The angel is prophesying about what will happen in Persia in the next few years. A concise site I found, (http://www.herealittletherealittle.net/index.cfm?page_name=Daniel11). explains this verse well. The prophecy was handed to Daniel during the reign of Cyrus the Great. After Cyrus, the next three Persian kings were Cambyses II, Gaumata the Magian, and Darius the Great (Darius II). Darius the Great had a son named Xerxes who, from childhood, was raised to punish the nascent empire of Greece. Have you ever seen “300”, the graphic novel movie that tells the story of the Battle of Thermopylae? The Xerxes of that movie is the Xerxes prophesied by the angel (though, in real life, he wasn’t a bald, half-naked giant).

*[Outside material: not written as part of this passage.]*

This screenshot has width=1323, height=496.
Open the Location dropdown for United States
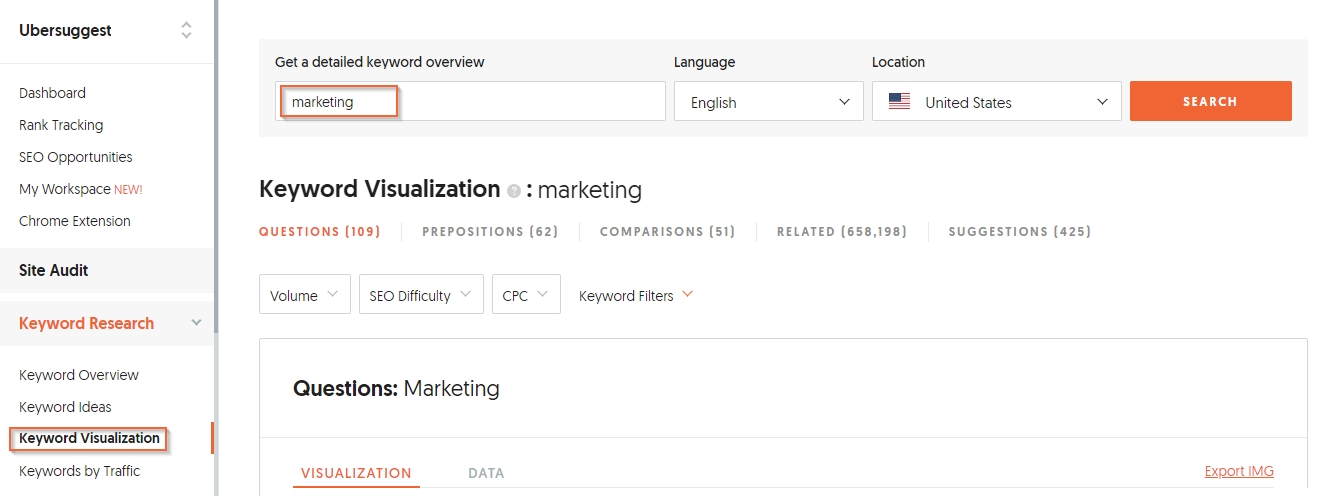[996, 102]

Xerxes would rule the Median-Persian empire seventy years after Daniel received this prophecy. He ruled from 486-465 BC, while the prophecy was given at approximately 535 BC. This isn’t the first time that Daniel had been given foretelling of empires to rule the known world. He had previously passed along God’s divine visions to Nebuchadnezzar about the empires that would rule after his own. This same knowledge was passed to Belshazzar (specifically about his impending doom), and from Gabriel to Daniel several chapters ago.
The source I listed mentions how Daniel is one of the few books in the Bible that can be specifically dated to known events, namely how the times described in chapter 11 line up with historically verified events and people. Thus, this book is a crossover from the supernatural into the empirical. The veracity and historical reliability of what is described in this chapter lend believability to the entire Bible. What seems fantastic is, in reality, factual, verifiable.
And that’s part of the beauty of it. We exercise faith in the Bible by believing it, but then we find history usually backs it up. Not only, but the words Daniel records are those uttered by an angel (possibly the angel Gabriel, though this is disputable). That’s amazing. This isn’t the first time angels spoke to people; it happened with Lot in Sodom, and to Abraham, and to Elisha, Zechariah the father of John the Baptist, the virgin Mary, Jesus’ disciples, and more. Indeed, there are more instances recorded in the Bible of things angels told ordinary people than there are most words recorded from most of the ancient kings and emperors of Europe, Asia, and Africa combined.
For further reading: Daniel 11:3
Lord Jesus, thank You for recording Your angels’ words to men over the years. Thank You for the lessons You teach us through them, and for protecting us all throughout history.